* AIM
Copy out every line of the entries below, requests included, shifting each coordinate in the answers by -123 and leaving the pictures out.

──────── RECORDS TO PROCESS

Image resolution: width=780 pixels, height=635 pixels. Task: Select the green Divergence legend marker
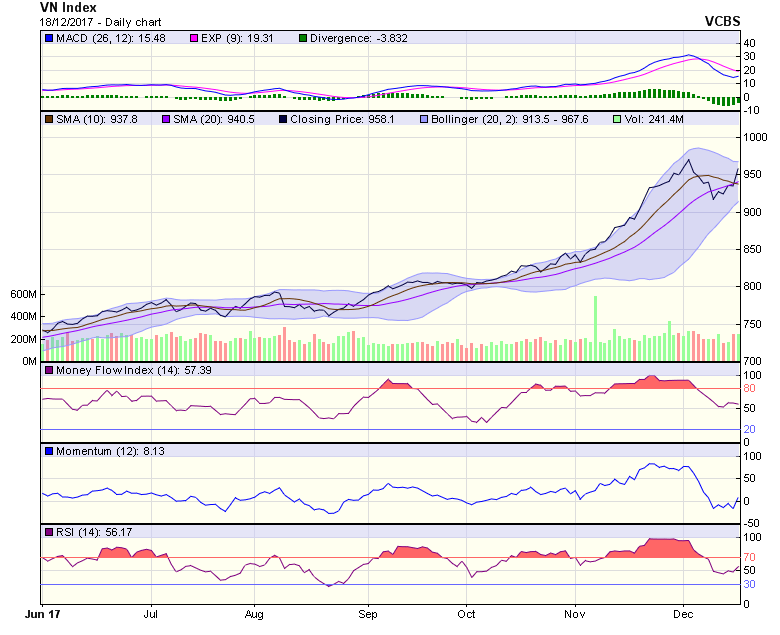point(303,38)
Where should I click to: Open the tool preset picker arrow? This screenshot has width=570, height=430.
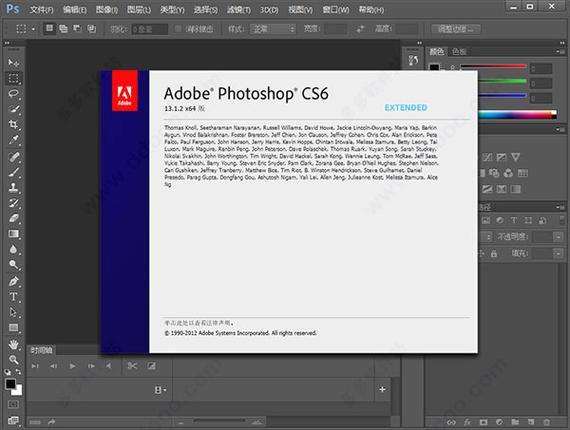pos(33,29)
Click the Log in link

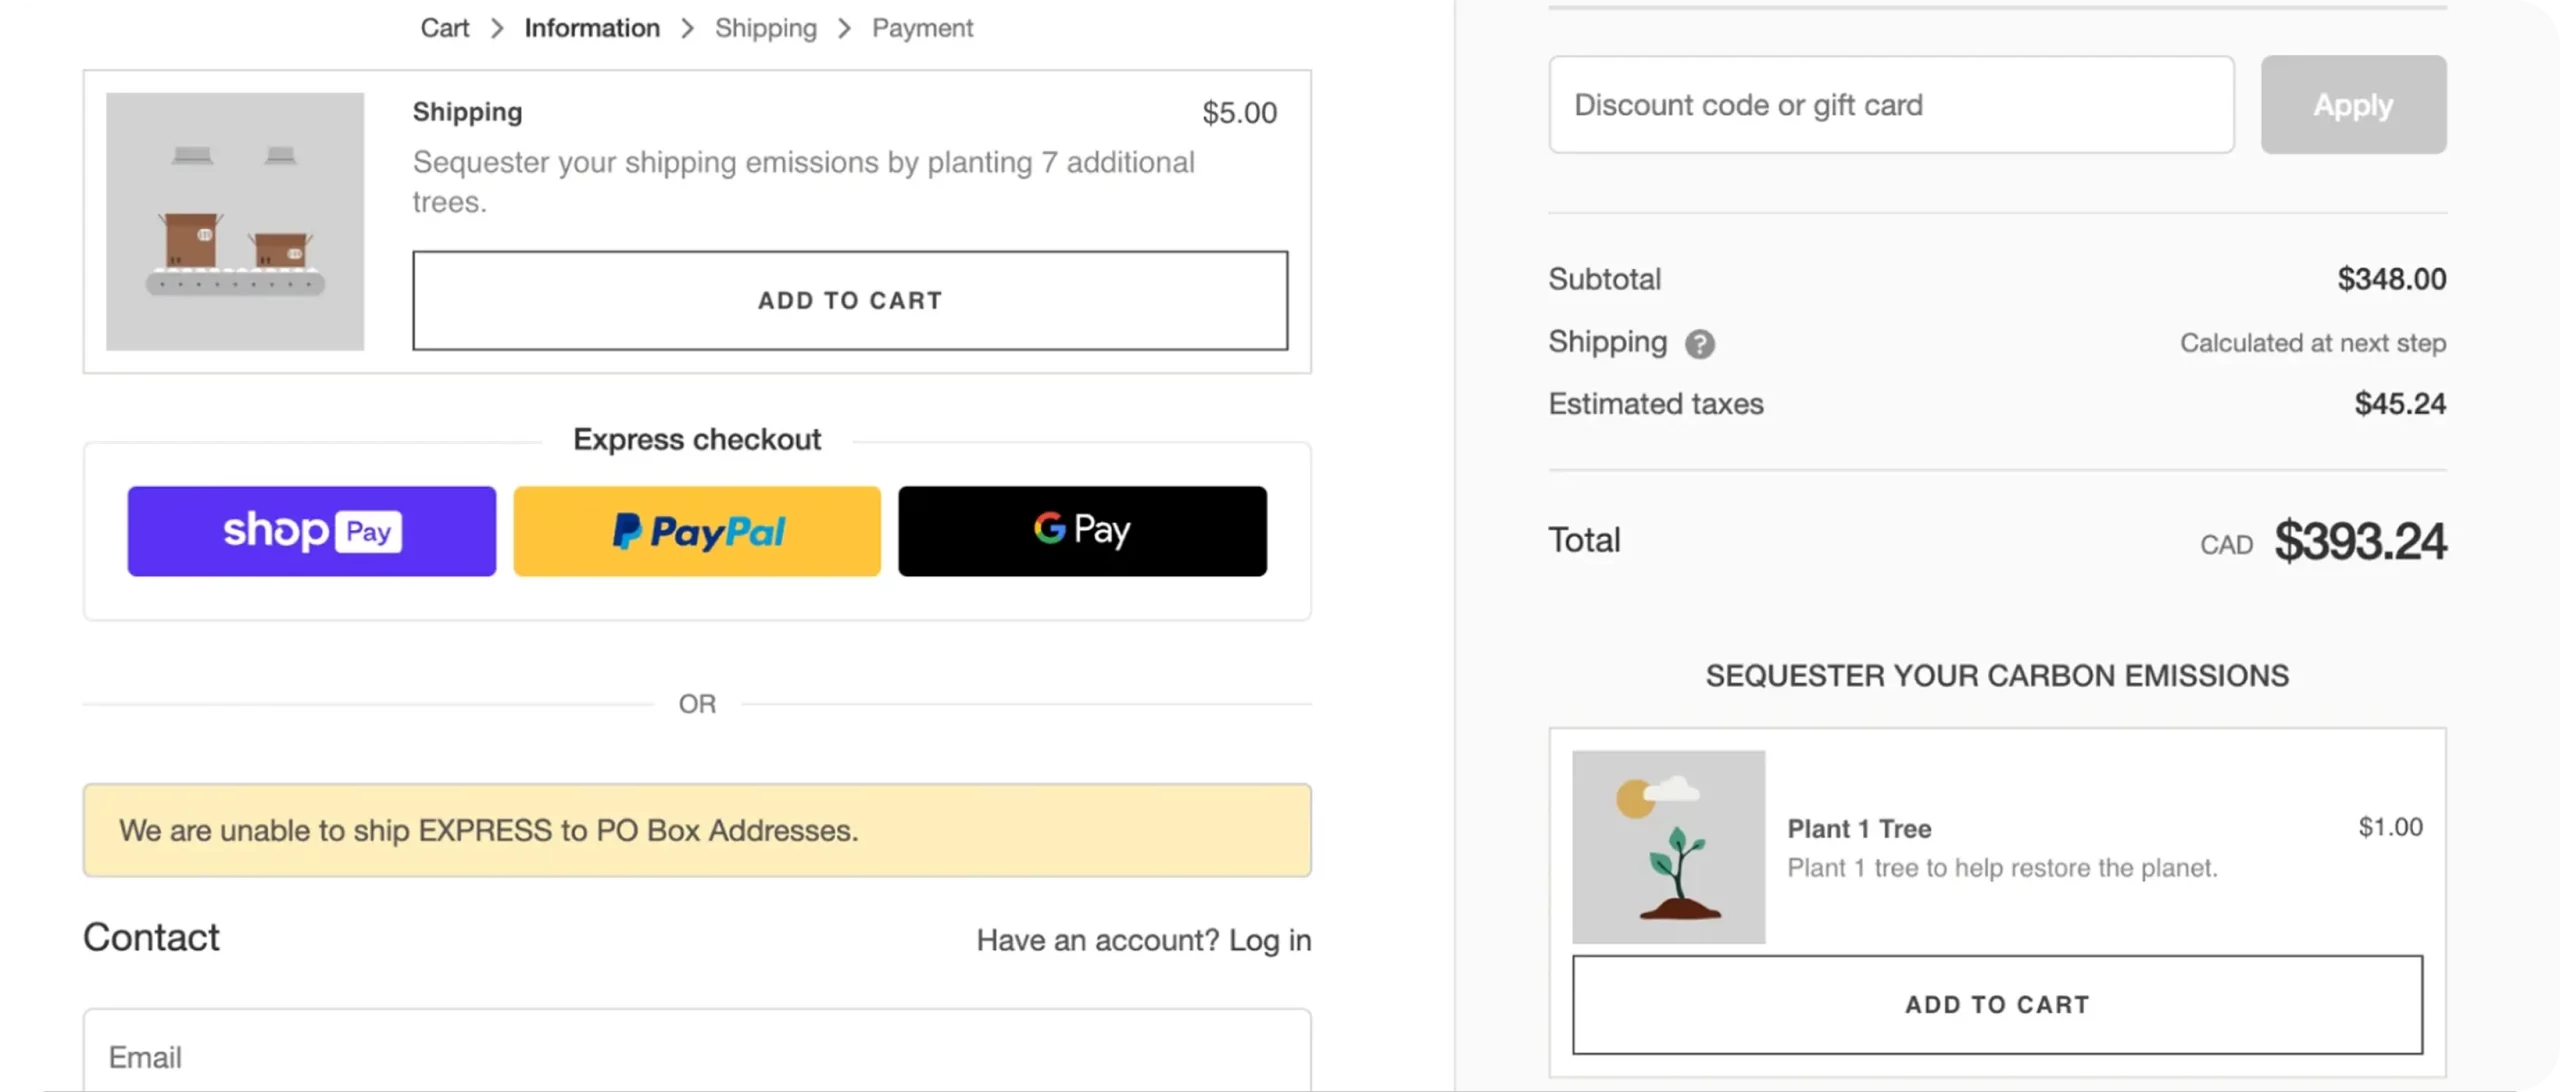point(1270,940)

────────────────

* RESULT FOR THIS EXERCISE
Image resolution: width=780 pixels, height=635 pixels. Task: Select the green Divergence legend marker
point(180,-85)
Where should I click to: Open the tool preset picker arrow? This screenshot has width=570, height=430.
pos(-90,-94)
Click the Log in link

point(1147,817)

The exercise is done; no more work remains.